**TEXT FOR ANALYSIS**:
------------------------------
Should You Take Ibuprofen Before Getting An IUD?

An intrauterine device (IUD) is a small T-shaped device inserted into the uterus to prevent pregnancy. While there are a few different types of IUDs, most are known as hormonal IUDs (via Verywell Health). They work by releasing progestin levonorgestrel into the uterus to thicken the mucus at the opening of the cervix. This helps prevent sperm cells from reaching and fertilizing an egg. Overall, IUDs are an effective and long-lasting form of birth control. They can last anywhere between 3 to 7 years before they need to be removed and replaced.

Although it might seem overwhelming, IUD insertion is a fairly quick and straightforward process. In fact, the entire procedure only takes a few minutes. That being said, it's not uncommon to experience mild pain and discomfort during an IUD insertion. Nearly two thirds of people with IUDs have reported feeling mild to moderate cramping and discomfort during the procedure (via Healthline). Prior to the procedure, your doctor may recommend taking an over-the-counter pain reliever like ibuprofen, but is it necessary?

How painful is getting an IUD?
------------------------------
**RECORD EXCERPTS**:

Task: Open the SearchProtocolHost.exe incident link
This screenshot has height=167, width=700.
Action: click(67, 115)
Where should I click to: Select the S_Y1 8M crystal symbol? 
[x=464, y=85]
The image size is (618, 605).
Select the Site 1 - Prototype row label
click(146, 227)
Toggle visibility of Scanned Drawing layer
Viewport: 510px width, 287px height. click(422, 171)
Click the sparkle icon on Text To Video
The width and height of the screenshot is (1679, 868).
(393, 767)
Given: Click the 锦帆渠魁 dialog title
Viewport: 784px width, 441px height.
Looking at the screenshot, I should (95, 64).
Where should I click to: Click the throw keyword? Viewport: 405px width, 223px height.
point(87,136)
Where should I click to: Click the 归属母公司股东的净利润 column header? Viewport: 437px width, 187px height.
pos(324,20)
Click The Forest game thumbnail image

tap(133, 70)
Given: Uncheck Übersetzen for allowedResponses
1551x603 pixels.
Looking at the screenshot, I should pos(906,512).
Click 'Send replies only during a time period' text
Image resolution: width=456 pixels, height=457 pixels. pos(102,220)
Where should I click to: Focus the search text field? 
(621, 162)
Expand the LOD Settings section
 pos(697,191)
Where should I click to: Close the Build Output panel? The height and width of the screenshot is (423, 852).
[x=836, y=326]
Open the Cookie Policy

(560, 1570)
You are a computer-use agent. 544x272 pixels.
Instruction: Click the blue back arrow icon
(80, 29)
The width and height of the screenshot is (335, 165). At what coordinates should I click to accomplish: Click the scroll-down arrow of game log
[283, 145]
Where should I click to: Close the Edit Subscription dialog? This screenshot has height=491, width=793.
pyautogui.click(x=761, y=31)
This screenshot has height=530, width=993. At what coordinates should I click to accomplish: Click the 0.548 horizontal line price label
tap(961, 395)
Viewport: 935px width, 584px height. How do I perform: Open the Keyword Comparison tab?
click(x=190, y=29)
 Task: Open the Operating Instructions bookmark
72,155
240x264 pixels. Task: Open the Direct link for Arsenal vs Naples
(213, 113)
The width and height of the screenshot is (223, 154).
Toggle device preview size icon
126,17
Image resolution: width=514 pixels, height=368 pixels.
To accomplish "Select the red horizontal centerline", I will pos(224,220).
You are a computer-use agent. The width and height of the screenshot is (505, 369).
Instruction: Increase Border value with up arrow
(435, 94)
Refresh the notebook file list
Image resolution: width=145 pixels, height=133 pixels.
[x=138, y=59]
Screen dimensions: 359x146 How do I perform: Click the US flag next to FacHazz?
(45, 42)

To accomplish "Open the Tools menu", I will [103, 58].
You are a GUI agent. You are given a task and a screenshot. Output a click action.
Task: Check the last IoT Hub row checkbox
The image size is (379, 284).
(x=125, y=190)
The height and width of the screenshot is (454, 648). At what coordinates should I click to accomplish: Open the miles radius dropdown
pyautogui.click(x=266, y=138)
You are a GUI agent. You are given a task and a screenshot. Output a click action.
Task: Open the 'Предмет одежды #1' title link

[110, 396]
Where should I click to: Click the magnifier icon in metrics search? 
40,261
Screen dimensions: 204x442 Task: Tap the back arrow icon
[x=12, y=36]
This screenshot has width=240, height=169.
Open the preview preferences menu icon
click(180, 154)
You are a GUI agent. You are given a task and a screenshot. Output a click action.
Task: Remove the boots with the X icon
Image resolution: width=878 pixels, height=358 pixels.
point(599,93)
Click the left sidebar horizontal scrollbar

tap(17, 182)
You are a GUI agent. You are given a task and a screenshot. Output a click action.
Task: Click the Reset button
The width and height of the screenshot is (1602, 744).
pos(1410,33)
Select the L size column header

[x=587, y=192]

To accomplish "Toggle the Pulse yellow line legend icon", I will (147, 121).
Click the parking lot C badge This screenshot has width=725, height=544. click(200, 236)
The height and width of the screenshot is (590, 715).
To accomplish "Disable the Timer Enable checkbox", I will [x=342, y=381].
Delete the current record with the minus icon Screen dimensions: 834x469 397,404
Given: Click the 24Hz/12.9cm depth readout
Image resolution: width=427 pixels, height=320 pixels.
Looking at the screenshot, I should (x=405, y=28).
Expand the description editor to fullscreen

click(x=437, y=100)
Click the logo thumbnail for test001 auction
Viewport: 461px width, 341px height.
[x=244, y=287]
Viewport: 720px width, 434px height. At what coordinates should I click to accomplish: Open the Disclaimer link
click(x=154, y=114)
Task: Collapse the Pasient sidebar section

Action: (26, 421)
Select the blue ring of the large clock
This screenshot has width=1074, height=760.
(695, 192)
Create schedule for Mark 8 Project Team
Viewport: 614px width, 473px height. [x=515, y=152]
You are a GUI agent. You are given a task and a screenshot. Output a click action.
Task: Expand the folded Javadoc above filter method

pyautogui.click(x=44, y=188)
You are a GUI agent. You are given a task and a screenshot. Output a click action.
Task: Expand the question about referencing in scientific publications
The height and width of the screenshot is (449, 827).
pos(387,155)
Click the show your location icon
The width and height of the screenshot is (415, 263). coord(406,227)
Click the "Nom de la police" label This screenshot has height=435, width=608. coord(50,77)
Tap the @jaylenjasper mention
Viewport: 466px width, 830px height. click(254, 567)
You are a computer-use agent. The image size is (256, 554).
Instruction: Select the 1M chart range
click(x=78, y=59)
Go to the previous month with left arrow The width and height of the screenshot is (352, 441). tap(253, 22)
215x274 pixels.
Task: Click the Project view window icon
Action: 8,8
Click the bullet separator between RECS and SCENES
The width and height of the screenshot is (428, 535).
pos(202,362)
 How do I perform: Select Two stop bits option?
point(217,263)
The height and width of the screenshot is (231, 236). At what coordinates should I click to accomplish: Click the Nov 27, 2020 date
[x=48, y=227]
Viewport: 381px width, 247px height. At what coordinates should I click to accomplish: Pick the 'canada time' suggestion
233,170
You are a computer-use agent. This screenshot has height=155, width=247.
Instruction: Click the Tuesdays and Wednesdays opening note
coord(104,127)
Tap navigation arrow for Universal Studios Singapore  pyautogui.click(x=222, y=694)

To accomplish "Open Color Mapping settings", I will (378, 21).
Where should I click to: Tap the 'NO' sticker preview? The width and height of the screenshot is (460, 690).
------------------------------
**REQUIRED TASKS**:
1. Summarize the article on taking ibuprofen before IUD insertion in two sentences.
2. Extend the article on ibuprofen before IUD insertion, picking up after its final heading.

**ANSWERS TO THE EXERCISE**:
1. An IUD is a small T-shaped device placed in the uterus to prevent pregnancy; most are hormonal IUDs, which release progestin levonorgestrel to thicken cervical mucus, and they last 3 to 7 years. Insertion takes only a few minutes, but nearly two thirds of people report mild to moderate cramping and discomfort, so doctors may suggest an over-the-counter pain reliever like ibuprofen beforehand.

2.
According to Planned Parenthood, you should take 800 milligrams of ibuprofen 20 to 30 minutes before your IUD is inserted. However, discomfort should start to subside as soon as the IUD is correctly inserted. The pain of an IUD insertion varies from person to person, depending on their level of pain tolerance. On a scale of 0 to 10, the average pain score typically ranges anywhere from 3 to 6 out of 10, with 10 being the highest possible pain score and 0 being the lowest (via Healthline). However, the exact amount of pain or discomfort you experience will depend on a number of unique health factors. For example, if you have given birth vaginally, you may experience less cramping and discomfort than others. On the other hand, if you tend to have fairly painful pelvic exams, you may be more likely to have a higher pain score.

If you're worried that ibuprofen won't be enough to reduce the pain and discomfort of IUD insertion, you should talk to your doctor before the procedure. They might inject lidocaine around your cervix or give you an intramuscular injection of ketorolac to help minimize your cramping and discomfort. If you continue to experience pain more than a day or two after the procedure, however, your IUD may have been incorrectly inserted, in which case you will need to call your doctor to have it removed immediately.